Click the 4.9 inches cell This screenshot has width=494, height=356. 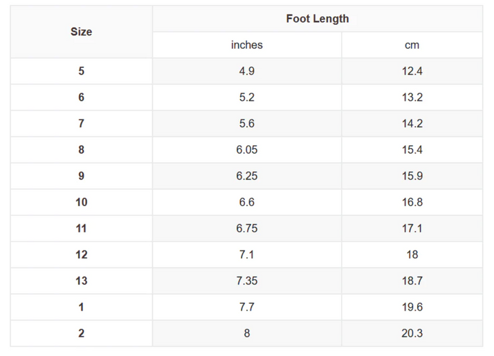click(246, 71)
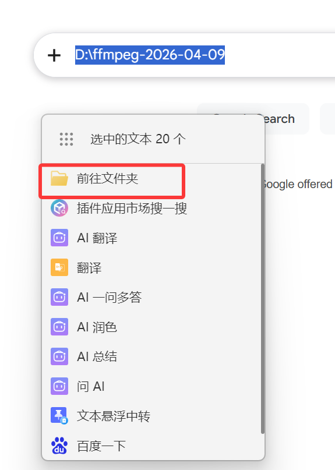The height and width of the screenshot is (470, 335).
Task: Choose 插件应用市场搜一搜 from the menu
Action: [x=151, y=208]
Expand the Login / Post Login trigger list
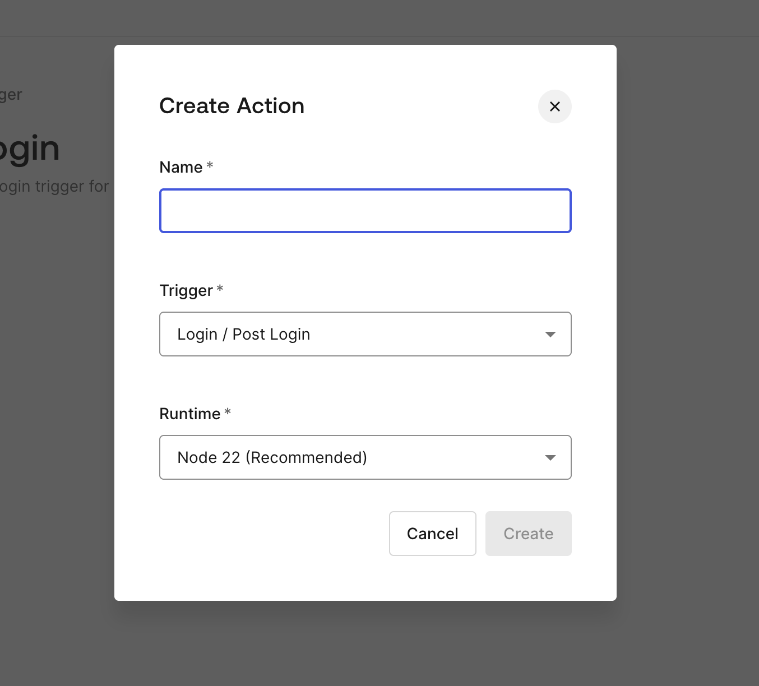 pyautogui.click(x=365, y=334)
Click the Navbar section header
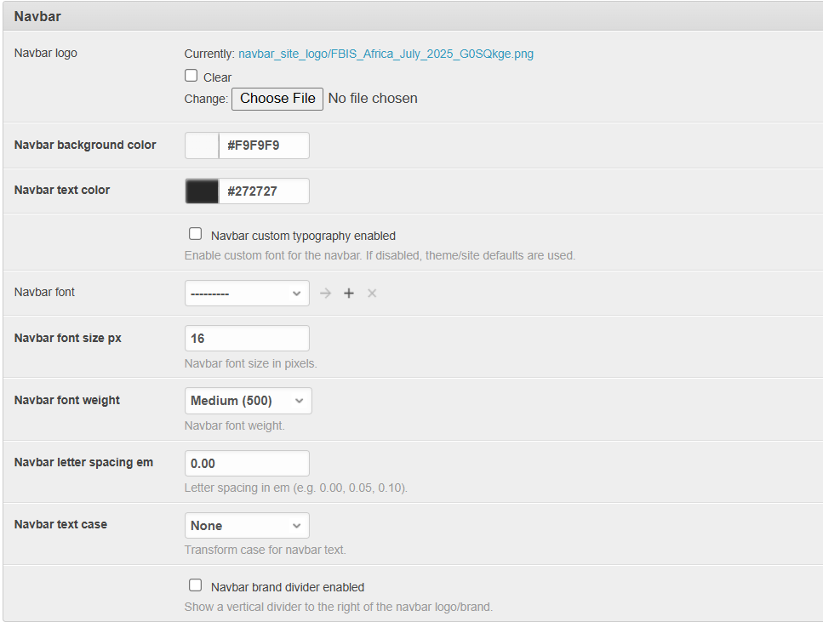This screenshot has height=622, width=823. pyautogui.click(x=37, y=16)
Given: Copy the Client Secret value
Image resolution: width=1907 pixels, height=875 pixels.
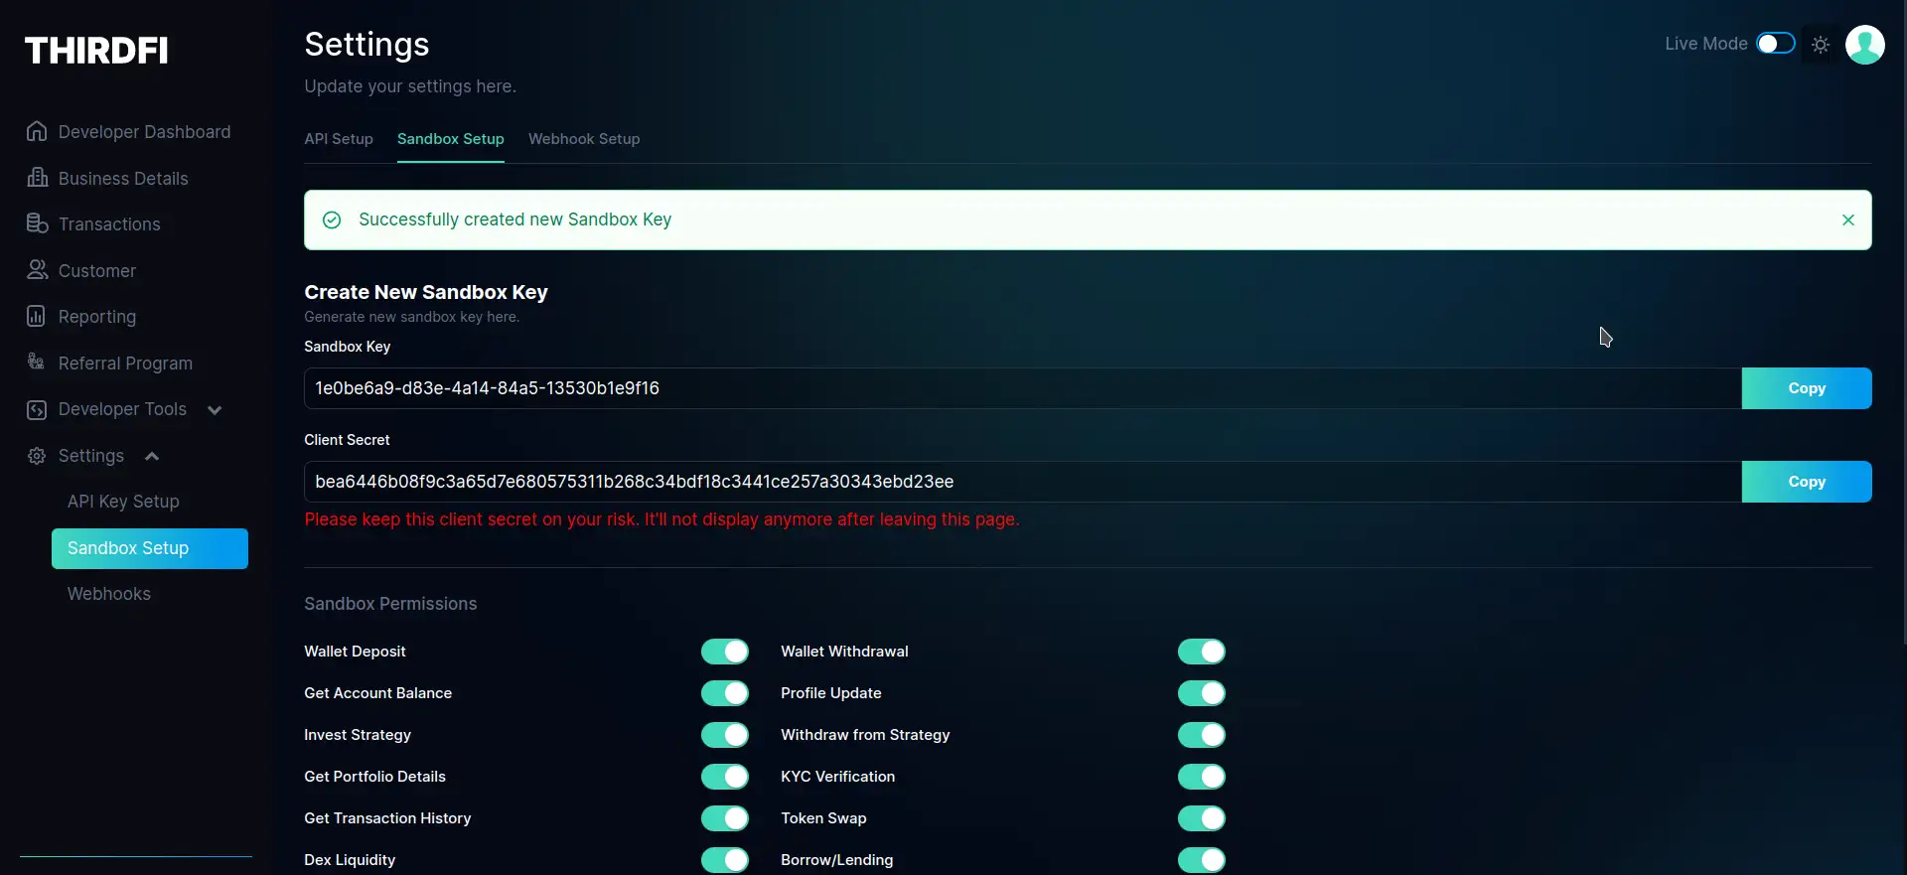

## Assignment
Return only the lines that start at the line containing "Expand the Login / Post Login trigger list" and finish at the last line of the entries, exactly as written and without pictures.

## Written response
Expand the Login / Post Login trigger list
 pyautogui.click(x=365, y=334)
Click the Navbar section header
This screenshot has height=622, width=823. pyautogui.click(x=37, y=16)
Given: Copy the Client Secret value
Image resolution: width=1907 pixels, height=875 pixels.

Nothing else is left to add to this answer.